社福法人「弘和会」前理事長を逮捕 羽咋の福祉避難所、人件費不正受給疑い 容疑を否認 不正最大1560万円か

能登半島地震後、羽咋市内に開設された福祉避難所の運営経費約210万円を不正受給したとして、羽咋署は15日、詐欺の疑いで、社会福祉法人「弘和会(こうわかい)」(輪島市)の前理事長、畝和弘容疑者(57)=羽咋市立開町=を逮捕した。畝容疑者は調べに対し、「だまし取った認識はありません」と容疑を否認。羽咋市は昨年9月、詐欺容疑で畝容疑者を刑事告訴し、不正受給額は最大で約1560万円に上る可能性があり、署が不正の全容解明を進める。 弘和会は地震直後から昨年3月まで、羽咋市の施設で高齢者らを受け入れた。逮捕容疑は2024年5月、勤務実態がない職員の人件費をだまし取ろうと市に虚偽の請求書を提出し、約210万円を不正受給した疑い。捜査関係者によると、15日午前、金沢市内で畝容疑者の身柄を確保した。 羽咋市は公益通報を受け、昨年2、3月に施設の立ち入り検査などを行った。

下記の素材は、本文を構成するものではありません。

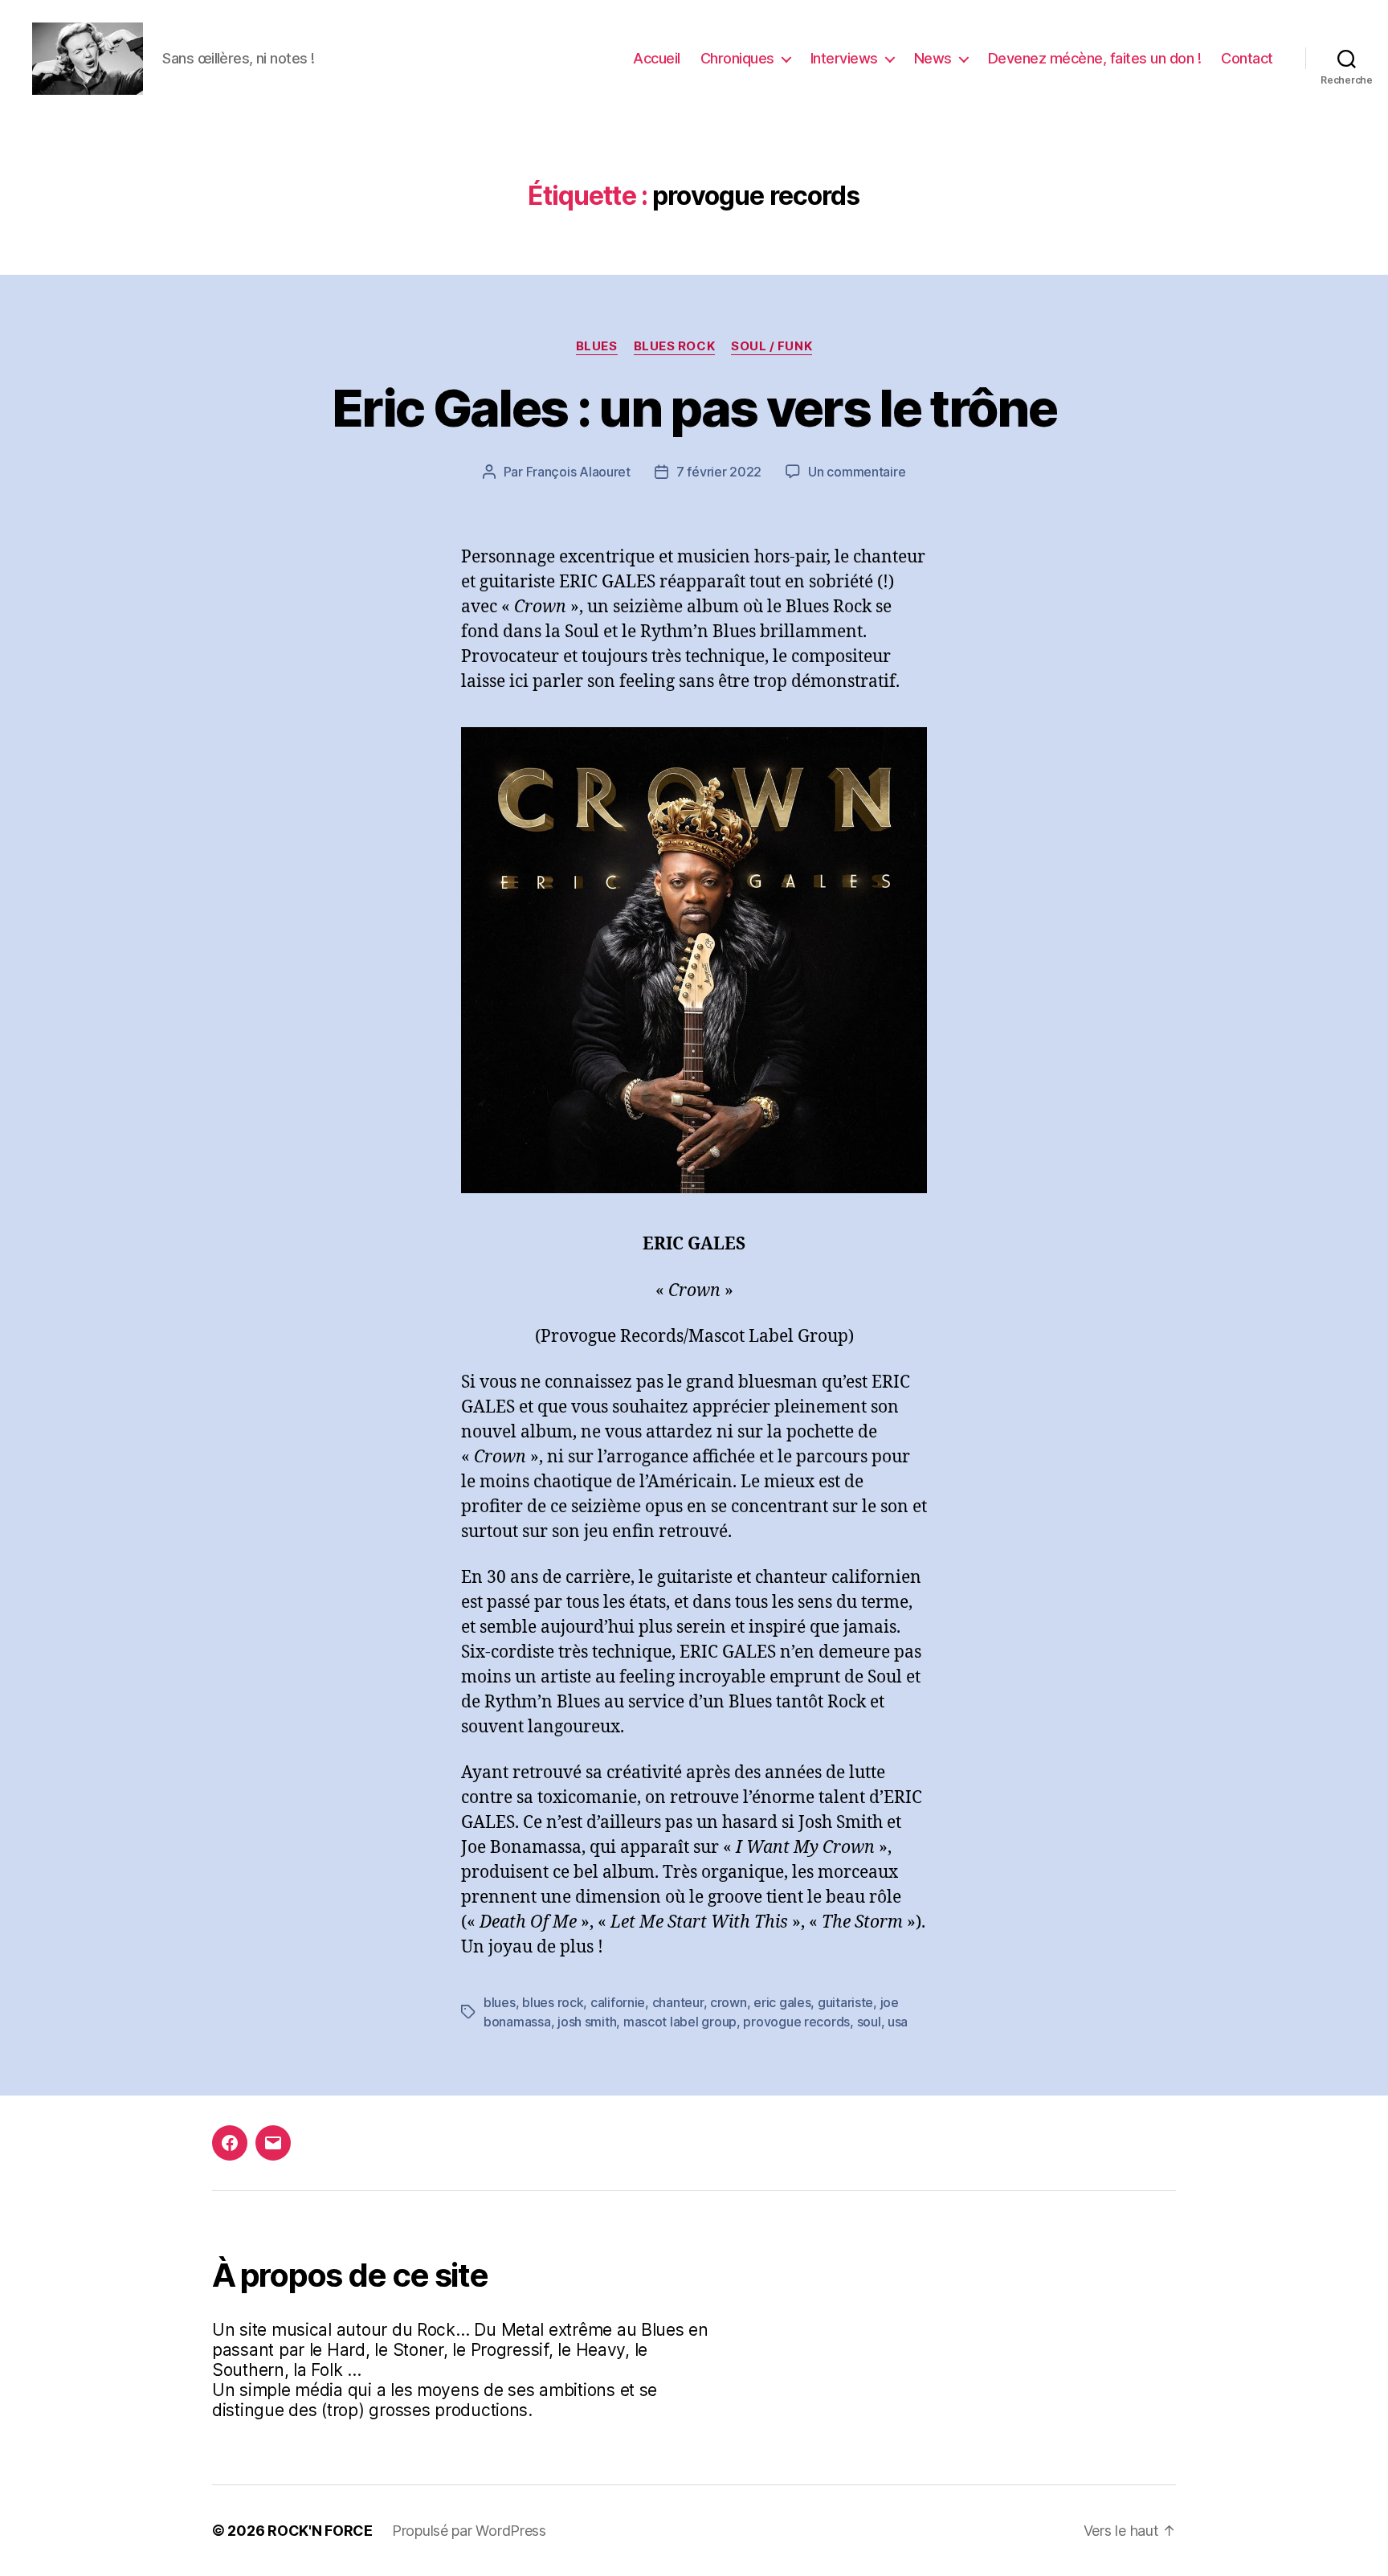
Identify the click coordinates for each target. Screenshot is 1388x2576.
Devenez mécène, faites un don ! (1095, 58)
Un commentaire (856, 472)
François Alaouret (578, 472)
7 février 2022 (718, 472)
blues (500, 2002)
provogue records (796, 2022)
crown (728, 2002)
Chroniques (737, 58)
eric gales (781, 2002)
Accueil (656, 58)
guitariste (845, 2002)
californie (617, 2002)
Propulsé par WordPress (469, 2530)
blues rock (552, 2002)
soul (869, 2022)
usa (898, 2022)
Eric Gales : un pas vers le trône (694, 408)
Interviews (844, 58)
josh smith (586, 2022)
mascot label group (680, 2022)
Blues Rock (675, 346)
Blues (597, 346)
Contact (1247, 58)
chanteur (678, 2002)
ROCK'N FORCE (320, 2530)
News (933, 58)
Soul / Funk (771, 346)
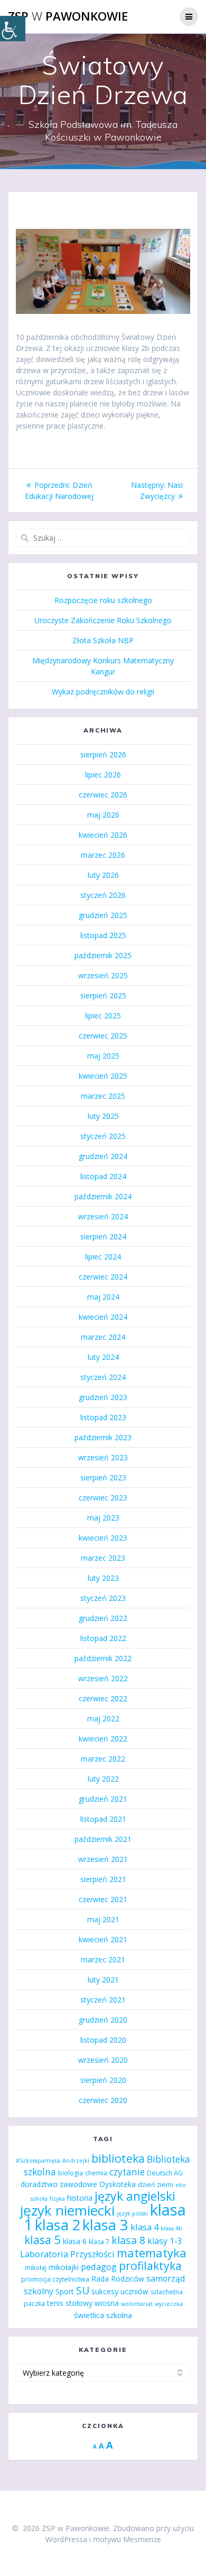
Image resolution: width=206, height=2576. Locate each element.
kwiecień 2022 (103, 1739)
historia (79, 2198)
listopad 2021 (103, 1819)
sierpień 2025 (103, 995)
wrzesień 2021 (103, 1859)
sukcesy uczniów (119, 2291)
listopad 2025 (103, 935)
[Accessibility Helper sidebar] (12, 28)
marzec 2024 (103, 1337)
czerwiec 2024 (103, 1277)
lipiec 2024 (103, 1257)
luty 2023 (103, 1578)
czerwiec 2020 (103, 2100)
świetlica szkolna (103, 2315)
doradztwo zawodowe (59, 2184)
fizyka (57, 2198)
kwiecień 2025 (103, 1076)
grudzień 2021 (103, 1799)
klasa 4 (144, 2227)
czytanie (127, 2172)
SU (82, 2290)
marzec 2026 (103, 855)
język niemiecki (67, 2210)
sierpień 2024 (103, 1236)
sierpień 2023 (103, 1477)
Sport (64, 2291)
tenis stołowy (69, 2303)
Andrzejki (75, 2160)
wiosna (107, 2303)
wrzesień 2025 (103, 975)
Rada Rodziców (117, 2279)
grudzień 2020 (103, 2020)
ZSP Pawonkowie (68, 16)
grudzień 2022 (103, 1618)
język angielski (135, 2196)
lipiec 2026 (103, 775)
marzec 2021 (103, 1959)
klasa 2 (57, 2225)
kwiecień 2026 (103, 835)
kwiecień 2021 (103, 1939)
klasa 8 (128, 2240)
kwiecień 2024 (103, 1317)
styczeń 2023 (103, 1598)
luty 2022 (103, 1779)
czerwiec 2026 (103, 795)
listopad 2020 (103, 2040)
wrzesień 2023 (103, 1457)
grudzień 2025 (103, 915)
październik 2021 (103, 1839)
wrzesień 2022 (103, 1678)
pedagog (99, 2266)
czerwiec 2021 (103, 1899)
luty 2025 (103, 1116)
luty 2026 (103, 875)
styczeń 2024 (103, 1377)
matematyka (151, 2252)
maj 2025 (103, 1056)
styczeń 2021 (103, 2000)
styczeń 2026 (103, 895)
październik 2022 (103, 1658)
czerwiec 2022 (103, 1698)
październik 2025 (103, 955)
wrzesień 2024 (103, 1216)
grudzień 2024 (103, 1156)
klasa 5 (42, 2239)
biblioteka (118, 2158)
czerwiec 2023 (103, 1498)
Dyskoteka (117, 2184)
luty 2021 (103, 1980)
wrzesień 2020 (103, 2060)
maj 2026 (103, 815)
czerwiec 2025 (103, 1036)
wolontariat (137, 2304)
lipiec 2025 (103, 1016)
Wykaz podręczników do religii (103, 692)
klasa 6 (75, 2241)
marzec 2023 (103, 1558)
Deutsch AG (165, 2173)
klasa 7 (99, 2241)
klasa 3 (105, 2225)
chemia (96, 2173)
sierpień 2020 (103, 2080)
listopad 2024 (103, 1176)
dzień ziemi (155, 2184)
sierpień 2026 (103, 754)
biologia (70, 2173)
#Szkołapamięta (38, 2160)
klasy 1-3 (164, 2241)
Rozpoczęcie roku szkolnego (103, 600)
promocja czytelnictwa (55, 2279)
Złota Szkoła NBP (103, 640)
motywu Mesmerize (127, 2539)
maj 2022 (103, 1718)
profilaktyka (150, 2265)
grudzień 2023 (103, 1397)
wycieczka (169, 2304)
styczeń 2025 (103, 1136)
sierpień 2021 (103, 1879)
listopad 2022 (103, 1638)
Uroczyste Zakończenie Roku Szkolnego (103, 620)
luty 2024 (103, 1357)
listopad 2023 (103, 1417)
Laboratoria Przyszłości (67, 2254)
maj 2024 (103, 1297)
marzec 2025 (103, 1096)
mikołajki (64, 2267)
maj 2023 (103, 1518)
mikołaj (35, 2267)
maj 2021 (103, 1919)
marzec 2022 (103, 1759)
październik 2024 (103, 1196)
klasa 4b (171, 2228)
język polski (132, 2213)
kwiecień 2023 (103, 1538)
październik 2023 (103, 1437)
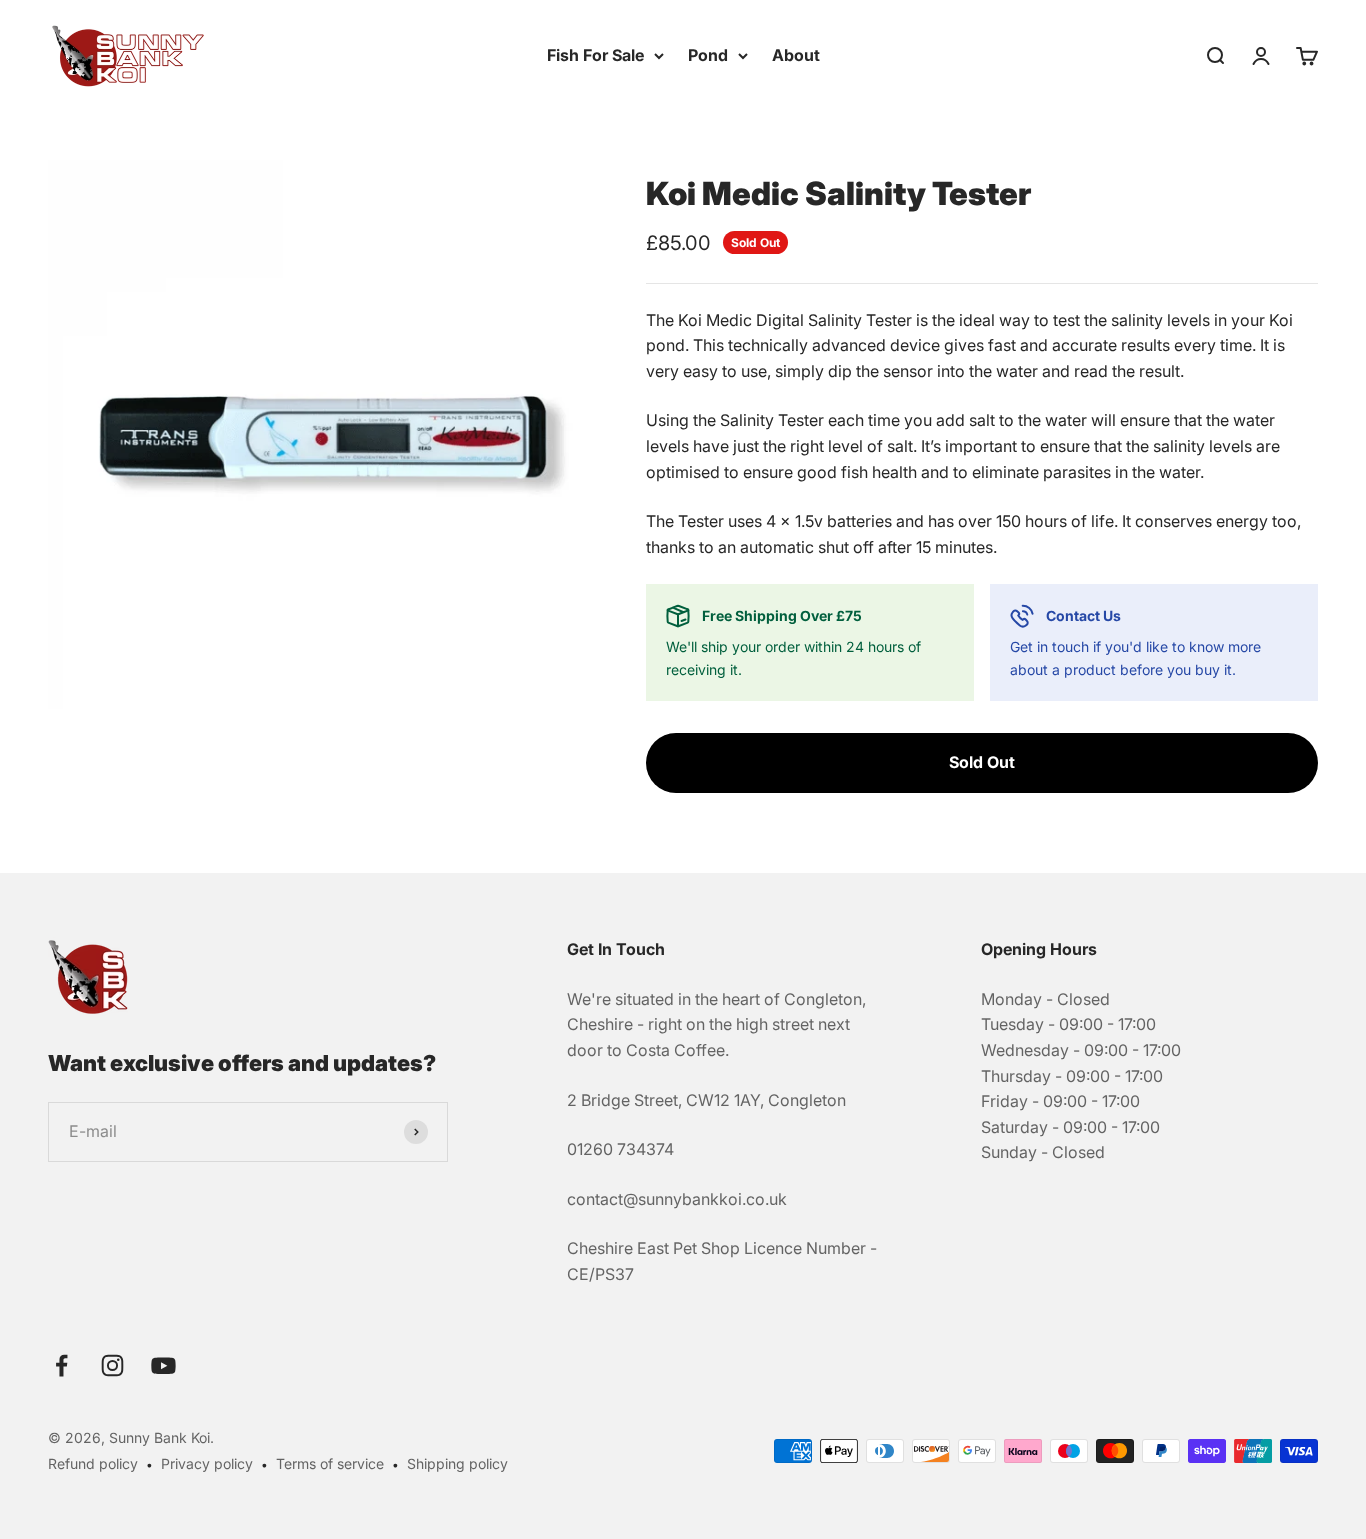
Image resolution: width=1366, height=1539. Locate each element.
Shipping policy (457, 1463)
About (796, 55)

結果、福祉施設「地域支え愛俱楽部 村友(むらとも)」に開設した福祉避難所で、24年1〜10月、夜勤手当や宿直手当などの人件費を不正に請求し、受給した疑いがあり刑事告訴。虚偽の出勤簿などが確認されたという。 羽咋市の岸博一市長は「今後の推移を見守るとともに、事件がしっかりと解明されることを望む」とコメントを出した。弘和会の担当者は「情報を把握しておらずコメントできない」としている。 弘和会のホームページなどによると、法人は2013年設立で、羽咋市と輪島市でグループホームや多機能型居宅介護施設、就労支援施設などを運営している。地震の影響で一部サービスを休止している。